Poster
POCE: Primal Policy Optimization with Conservative Estimation for Multi-constraint Offline Reinforcement Learning
Jiayi Guan · Li Shen · Ao Zhou · Lusong Li · Han Hu · Xiaodong He · Guang Chen · Changjun Jiang
Arch 4A-E Poster #204
Multi-constraint offline reinforcement learning (RL) promises to learn policies that satisfy both cumulative and state-wise costs from offline datasets. This arrangement provides an effective approach for the widespread application of RL in high-risk scenarios where both cumulative and state-wise costs need to be considered simultaneously. However, previously constrained offline RL algorithms are primarily designed to handle single-constraint problems related to cumulative cost, which faces challenges when addressing multi-constraint tasks that involve both cumulative and state-wise costs.
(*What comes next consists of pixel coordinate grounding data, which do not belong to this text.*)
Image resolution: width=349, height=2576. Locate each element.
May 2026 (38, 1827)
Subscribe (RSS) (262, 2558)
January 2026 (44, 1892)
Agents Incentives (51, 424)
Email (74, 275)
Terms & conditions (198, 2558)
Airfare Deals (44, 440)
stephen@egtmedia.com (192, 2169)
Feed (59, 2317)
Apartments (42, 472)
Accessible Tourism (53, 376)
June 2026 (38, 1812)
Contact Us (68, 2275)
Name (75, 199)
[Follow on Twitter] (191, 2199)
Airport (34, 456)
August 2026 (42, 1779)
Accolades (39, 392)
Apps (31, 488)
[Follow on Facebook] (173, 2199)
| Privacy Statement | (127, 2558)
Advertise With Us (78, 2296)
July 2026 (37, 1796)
In this work, we propose a novel Primal policy Optimization with Conservative Estimation algorithm (POCE) to address the problem of multi-constraint offline RL. Concretely, we reframe the objective of multi-constraint offline RL by introducing the concept of Maximum Markov Decision Processes (MMDP). Subsequently, we present a primal policy optimization algorithm to confront the multi-constraint problems, which improves the stability and convergence speed of model training. Furthermore, we propose a conditional Bellman operator to estimate cumulative and state-wise Q-values, reducing the extrapolation error caused by out-of-distribution (OOD) actions. Finally, extensive experiments demonstrate that the POCE algorithm achieves competitive performance across multiple experimental tasks, particularly outperforming baseline algorithms in terms of safety.